**EXERCISE DETAILS**.
Copy the records starting with the line containing "This screenshot has height=305, width=196." and going on through the end of the records, swapping "hard drive icon" for "disk drive icon" and leaving everything else unchanged.

[Begin]

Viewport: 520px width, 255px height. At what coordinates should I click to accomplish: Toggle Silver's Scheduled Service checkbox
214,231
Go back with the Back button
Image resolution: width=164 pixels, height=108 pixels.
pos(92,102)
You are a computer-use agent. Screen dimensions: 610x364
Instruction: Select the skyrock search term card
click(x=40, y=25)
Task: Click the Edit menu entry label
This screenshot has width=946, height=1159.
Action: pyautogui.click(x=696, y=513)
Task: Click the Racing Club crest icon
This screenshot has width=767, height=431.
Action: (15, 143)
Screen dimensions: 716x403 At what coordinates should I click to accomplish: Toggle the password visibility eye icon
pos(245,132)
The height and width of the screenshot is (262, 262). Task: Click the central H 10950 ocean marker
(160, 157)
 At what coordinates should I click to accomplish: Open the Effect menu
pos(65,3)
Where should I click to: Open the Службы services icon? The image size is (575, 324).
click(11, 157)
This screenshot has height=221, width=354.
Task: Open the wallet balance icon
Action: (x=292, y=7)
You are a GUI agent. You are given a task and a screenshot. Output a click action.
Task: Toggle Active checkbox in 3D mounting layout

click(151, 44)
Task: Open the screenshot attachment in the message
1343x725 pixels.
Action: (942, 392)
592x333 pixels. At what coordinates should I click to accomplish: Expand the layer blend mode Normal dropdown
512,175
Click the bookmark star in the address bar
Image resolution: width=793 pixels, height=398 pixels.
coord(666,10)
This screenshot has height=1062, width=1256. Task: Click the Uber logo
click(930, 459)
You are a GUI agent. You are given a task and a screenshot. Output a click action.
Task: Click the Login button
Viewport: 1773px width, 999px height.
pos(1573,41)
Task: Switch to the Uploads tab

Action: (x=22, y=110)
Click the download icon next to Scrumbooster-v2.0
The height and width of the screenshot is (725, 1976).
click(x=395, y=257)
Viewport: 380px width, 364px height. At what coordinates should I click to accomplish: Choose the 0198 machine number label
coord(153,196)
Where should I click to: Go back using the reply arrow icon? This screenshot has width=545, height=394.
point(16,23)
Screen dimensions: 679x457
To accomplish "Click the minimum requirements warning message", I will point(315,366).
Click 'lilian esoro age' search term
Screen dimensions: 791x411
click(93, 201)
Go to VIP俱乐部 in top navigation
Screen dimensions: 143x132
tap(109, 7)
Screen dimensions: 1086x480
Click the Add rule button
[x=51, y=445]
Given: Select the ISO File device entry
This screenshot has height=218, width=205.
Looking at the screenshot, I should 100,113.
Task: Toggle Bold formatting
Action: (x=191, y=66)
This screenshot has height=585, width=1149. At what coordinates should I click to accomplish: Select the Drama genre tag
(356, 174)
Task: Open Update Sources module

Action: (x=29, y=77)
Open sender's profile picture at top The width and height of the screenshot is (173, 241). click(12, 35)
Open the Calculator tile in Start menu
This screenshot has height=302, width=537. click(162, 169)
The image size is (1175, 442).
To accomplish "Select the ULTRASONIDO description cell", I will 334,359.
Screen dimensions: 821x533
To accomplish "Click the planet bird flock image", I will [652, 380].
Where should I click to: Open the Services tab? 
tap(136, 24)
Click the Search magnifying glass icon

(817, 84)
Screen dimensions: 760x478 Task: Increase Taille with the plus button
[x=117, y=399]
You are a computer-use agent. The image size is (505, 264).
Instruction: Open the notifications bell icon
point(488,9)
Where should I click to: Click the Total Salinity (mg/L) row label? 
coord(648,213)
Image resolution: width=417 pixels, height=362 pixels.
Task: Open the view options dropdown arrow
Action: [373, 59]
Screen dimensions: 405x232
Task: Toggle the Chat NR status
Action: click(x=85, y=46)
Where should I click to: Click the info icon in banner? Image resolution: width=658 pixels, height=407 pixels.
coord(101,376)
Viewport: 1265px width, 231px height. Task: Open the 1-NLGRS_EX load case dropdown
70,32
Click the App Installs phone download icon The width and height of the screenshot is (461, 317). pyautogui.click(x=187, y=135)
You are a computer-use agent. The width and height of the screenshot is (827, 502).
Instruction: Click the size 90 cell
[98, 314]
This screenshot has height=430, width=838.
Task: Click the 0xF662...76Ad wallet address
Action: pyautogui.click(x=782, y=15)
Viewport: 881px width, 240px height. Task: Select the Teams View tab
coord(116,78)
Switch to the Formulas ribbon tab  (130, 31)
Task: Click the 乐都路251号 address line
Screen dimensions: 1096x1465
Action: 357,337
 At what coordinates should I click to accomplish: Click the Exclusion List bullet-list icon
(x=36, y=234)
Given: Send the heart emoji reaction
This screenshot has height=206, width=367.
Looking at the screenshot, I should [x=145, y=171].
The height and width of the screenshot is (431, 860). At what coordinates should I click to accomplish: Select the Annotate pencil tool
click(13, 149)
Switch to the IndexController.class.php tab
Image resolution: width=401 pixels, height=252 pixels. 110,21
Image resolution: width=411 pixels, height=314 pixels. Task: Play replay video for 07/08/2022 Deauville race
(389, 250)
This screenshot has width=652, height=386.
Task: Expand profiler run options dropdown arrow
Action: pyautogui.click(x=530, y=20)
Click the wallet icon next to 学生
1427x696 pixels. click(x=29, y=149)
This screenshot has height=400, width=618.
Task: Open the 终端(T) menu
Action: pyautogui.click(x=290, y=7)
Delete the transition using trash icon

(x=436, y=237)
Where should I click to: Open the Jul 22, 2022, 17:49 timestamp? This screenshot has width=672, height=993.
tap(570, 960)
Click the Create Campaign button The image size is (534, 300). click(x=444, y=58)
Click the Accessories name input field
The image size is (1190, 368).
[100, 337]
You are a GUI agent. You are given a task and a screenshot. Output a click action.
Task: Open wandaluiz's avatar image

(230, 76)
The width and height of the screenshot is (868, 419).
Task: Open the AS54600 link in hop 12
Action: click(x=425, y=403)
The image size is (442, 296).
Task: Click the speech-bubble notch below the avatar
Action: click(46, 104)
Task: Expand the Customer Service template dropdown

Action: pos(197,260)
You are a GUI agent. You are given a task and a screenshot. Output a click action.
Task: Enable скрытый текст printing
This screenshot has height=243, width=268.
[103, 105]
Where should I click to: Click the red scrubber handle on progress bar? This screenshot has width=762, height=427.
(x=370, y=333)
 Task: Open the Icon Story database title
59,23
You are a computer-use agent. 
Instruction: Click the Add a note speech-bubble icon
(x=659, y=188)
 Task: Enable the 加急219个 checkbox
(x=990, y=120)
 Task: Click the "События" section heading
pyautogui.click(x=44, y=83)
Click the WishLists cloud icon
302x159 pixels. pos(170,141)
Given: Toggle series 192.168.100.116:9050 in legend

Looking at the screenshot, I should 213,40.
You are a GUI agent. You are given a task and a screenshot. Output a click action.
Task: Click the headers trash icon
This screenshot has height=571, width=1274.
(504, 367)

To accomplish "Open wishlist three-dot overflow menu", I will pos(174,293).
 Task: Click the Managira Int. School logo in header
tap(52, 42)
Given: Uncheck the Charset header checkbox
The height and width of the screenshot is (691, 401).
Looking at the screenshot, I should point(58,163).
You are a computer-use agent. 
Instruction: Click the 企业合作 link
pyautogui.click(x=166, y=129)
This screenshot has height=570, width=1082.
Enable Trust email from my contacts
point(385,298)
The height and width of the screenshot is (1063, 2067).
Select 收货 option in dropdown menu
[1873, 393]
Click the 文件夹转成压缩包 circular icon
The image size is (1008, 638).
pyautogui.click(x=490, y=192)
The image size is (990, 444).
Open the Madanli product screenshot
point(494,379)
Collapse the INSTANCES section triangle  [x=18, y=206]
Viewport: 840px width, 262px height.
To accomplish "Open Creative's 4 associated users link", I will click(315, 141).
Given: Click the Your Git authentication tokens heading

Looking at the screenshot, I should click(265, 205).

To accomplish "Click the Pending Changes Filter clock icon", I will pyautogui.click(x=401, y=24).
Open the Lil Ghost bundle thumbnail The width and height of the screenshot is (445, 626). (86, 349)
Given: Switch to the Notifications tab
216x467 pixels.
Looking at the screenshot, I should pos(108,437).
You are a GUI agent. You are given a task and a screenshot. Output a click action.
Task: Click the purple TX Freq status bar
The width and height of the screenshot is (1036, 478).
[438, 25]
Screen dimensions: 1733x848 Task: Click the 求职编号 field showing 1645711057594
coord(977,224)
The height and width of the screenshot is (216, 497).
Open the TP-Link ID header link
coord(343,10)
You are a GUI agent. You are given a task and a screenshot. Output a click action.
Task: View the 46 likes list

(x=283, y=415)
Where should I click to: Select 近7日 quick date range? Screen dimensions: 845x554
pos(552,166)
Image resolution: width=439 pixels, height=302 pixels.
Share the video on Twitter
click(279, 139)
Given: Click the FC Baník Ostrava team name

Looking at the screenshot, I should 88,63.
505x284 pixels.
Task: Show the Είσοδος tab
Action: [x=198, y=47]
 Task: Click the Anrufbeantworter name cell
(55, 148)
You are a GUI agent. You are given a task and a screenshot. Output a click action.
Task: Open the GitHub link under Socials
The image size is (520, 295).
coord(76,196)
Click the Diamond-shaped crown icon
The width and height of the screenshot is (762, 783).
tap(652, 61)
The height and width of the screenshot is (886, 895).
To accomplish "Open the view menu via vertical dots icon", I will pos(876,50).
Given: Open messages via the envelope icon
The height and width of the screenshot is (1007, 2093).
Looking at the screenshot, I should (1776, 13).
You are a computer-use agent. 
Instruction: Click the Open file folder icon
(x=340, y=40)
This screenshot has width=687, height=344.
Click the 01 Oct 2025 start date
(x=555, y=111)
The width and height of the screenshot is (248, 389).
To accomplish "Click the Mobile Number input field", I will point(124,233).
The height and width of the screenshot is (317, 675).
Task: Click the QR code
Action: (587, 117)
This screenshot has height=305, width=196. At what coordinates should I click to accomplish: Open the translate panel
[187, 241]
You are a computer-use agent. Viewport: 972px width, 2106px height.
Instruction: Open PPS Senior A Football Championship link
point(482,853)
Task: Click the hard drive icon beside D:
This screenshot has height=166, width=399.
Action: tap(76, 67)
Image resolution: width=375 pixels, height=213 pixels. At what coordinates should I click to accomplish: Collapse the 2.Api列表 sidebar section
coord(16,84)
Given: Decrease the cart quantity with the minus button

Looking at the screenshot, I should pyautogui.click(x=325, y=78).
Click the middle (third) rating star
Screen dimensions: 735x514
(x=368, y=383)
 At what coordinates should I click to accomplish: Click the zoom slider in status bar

[End]

**EXERCISE OUTPUT**.
This screenshot has height=305, width=196. At what coordinates should I click to accomplish: Open the translate panel
[187, 241]
You are a computer-use agent. Viewport: 972px width, 2106px height.
Instruction: Open PPS Senior A Football Championship link
point(482,853)
Task: Click the disk drive icon beside D:
This screenshot has height=166, width=399.
Action: tap(76, 67)
Image resolution: width=375 pixels, height=213 pixels. At what coordinates should I click to accomplish: Collapse the 2.Api列表 sidebar section
coord(16,84)
Given: Decrease the cart quantity with the minus button

Looking at the screenshot, I should pyautogui.click(x=325, y=78).
Click the middle (third) rating star
Screen dimensions: 735x514
(x=368, y=383)
 At what coordinates should I click to accomplish: Click the zoom slider in status bar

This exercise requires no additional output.